### Available data
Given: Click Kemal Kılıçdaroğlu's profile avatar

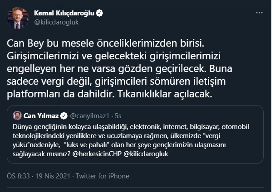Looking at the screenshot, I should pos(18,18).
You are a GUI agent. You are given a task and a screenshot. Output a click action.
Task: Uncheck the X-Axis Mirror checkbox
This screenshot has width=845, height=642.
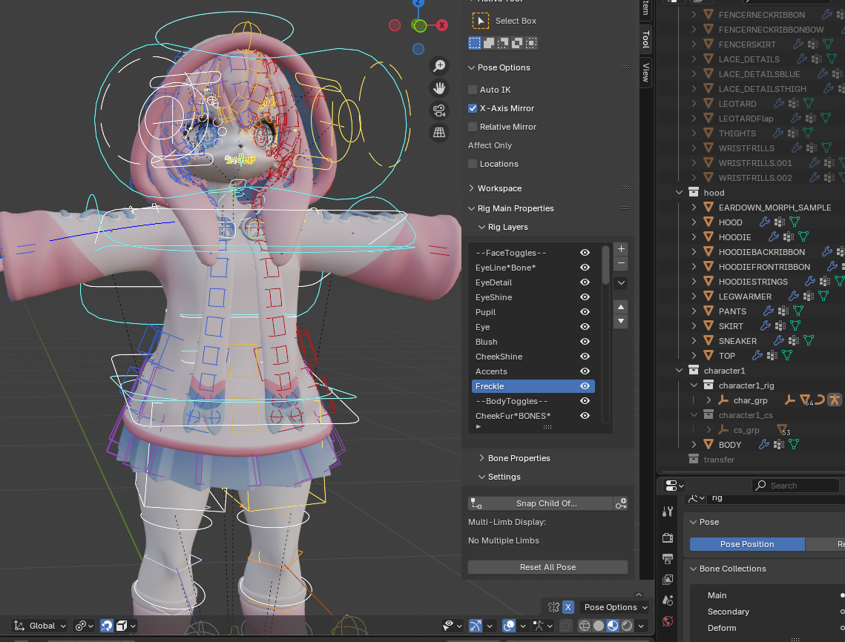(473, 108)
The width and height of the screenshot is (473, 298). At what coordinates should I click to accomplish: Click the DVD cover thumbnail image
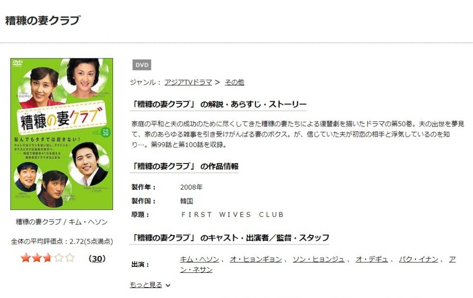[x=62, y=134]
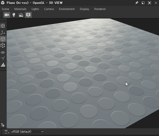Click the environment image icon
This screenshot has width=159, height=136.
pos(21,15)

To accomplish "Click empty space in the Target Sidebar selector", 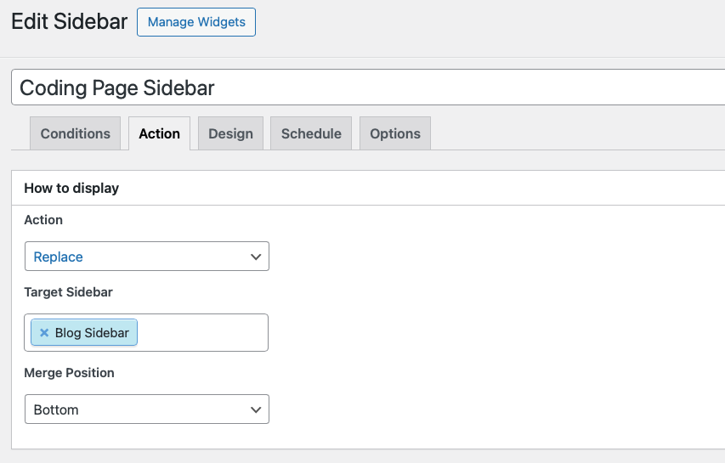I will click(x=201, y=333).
######
### Available data
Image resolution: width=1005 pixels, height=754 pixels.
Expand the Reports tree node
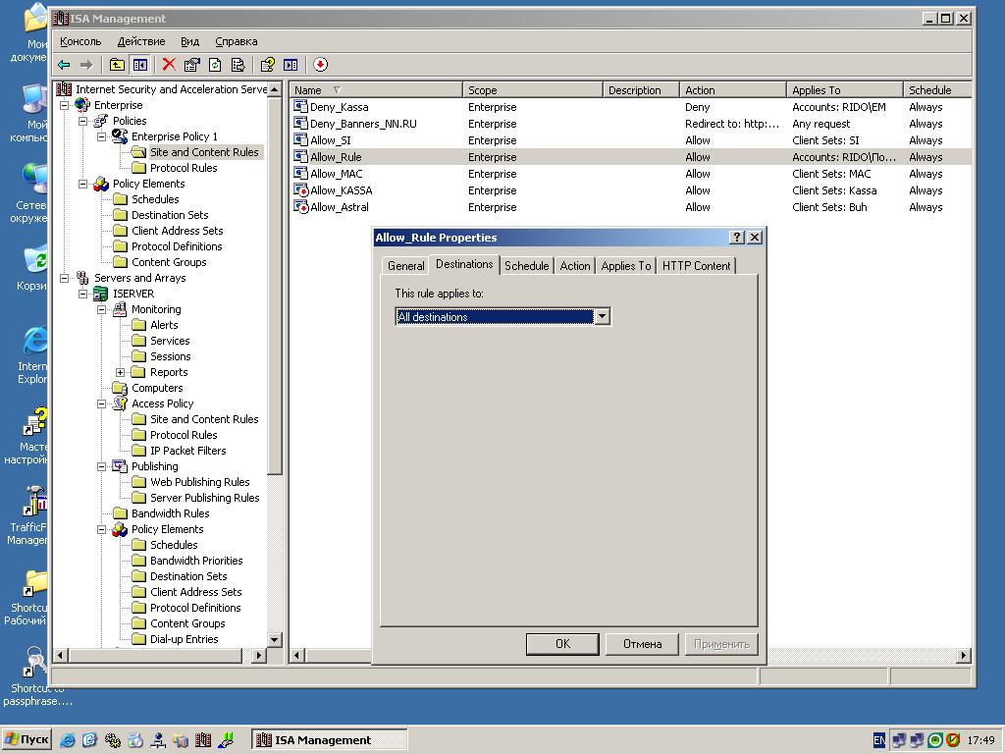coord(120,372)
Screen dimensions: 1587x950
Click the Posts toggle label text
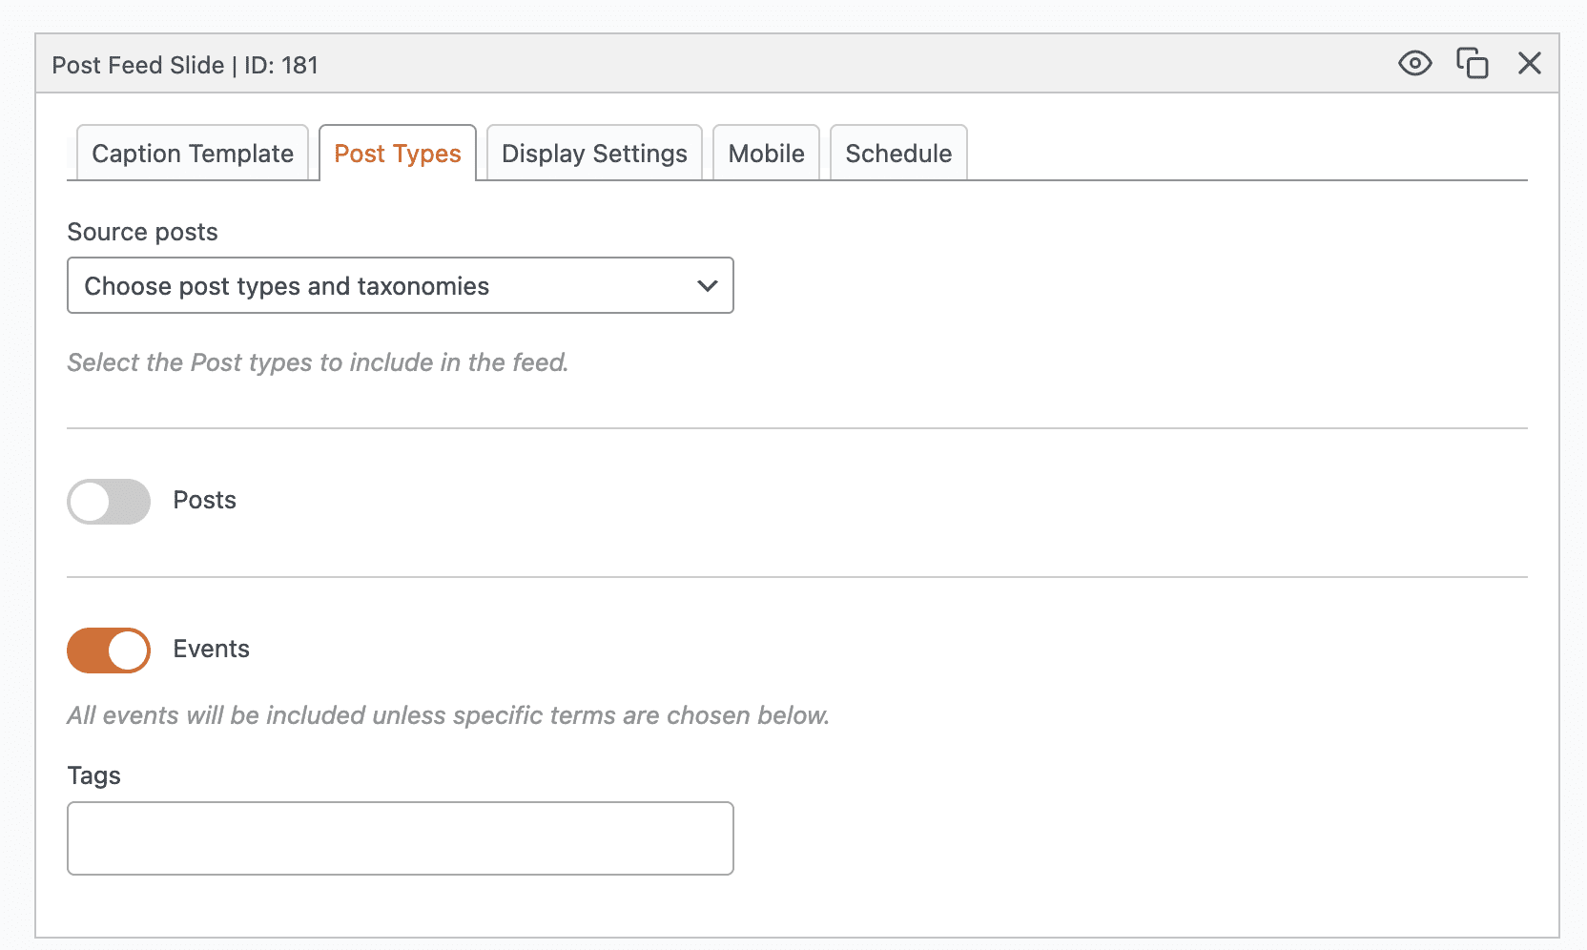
######
### Available data
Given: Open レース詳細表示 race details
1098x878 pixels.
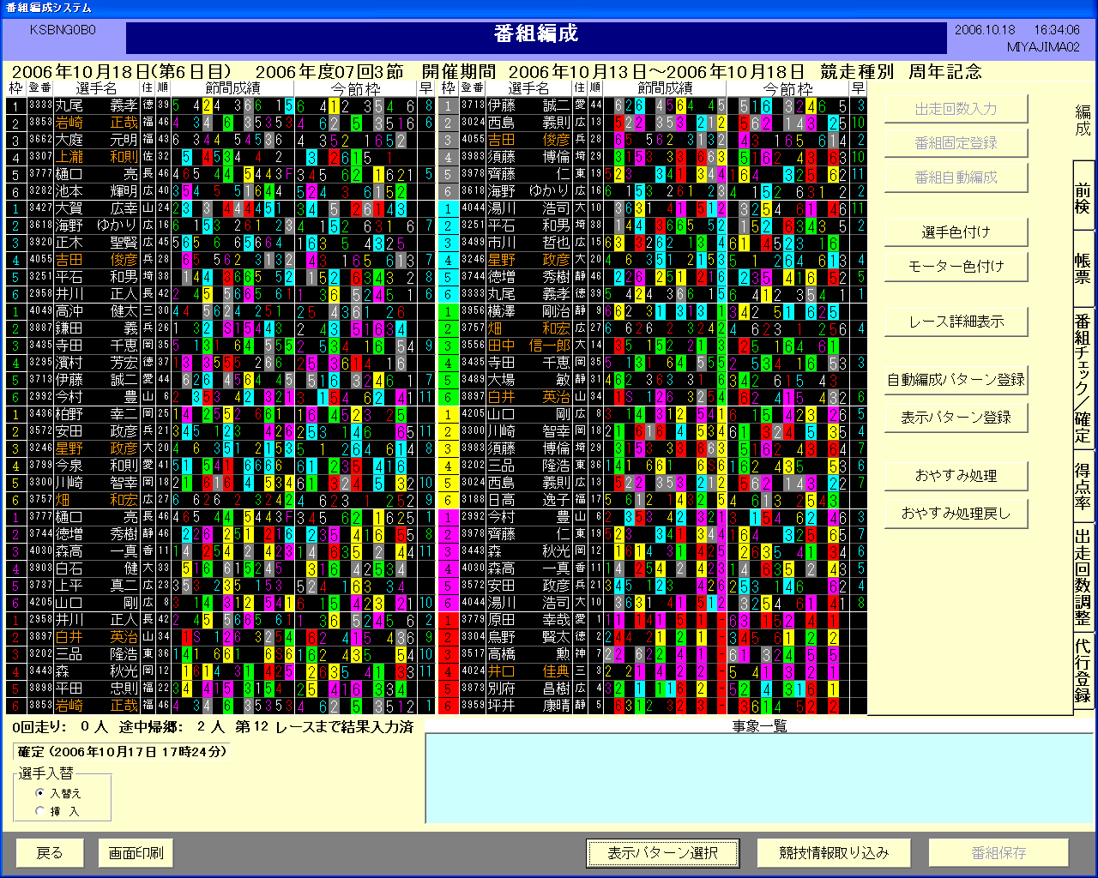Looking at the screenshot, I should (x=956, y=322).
######
Prompt: Using the data above, print only the lines starting at the one with "Given: Click Kemal" and ending at the one with "Task: Uncheck the X-Axis Mirror checkbox", exactly as they stand, minus the pictures.

Response for this exercise:
Given: Click Kemal Kılıçdaroğlu's profile avatar

Looking at the screenshot, I should pos(18,18).
You are a GUI agent. You are given a task and a screenshot. Output a click action.
Task: Uncheck the X-Axis Mirror checkbox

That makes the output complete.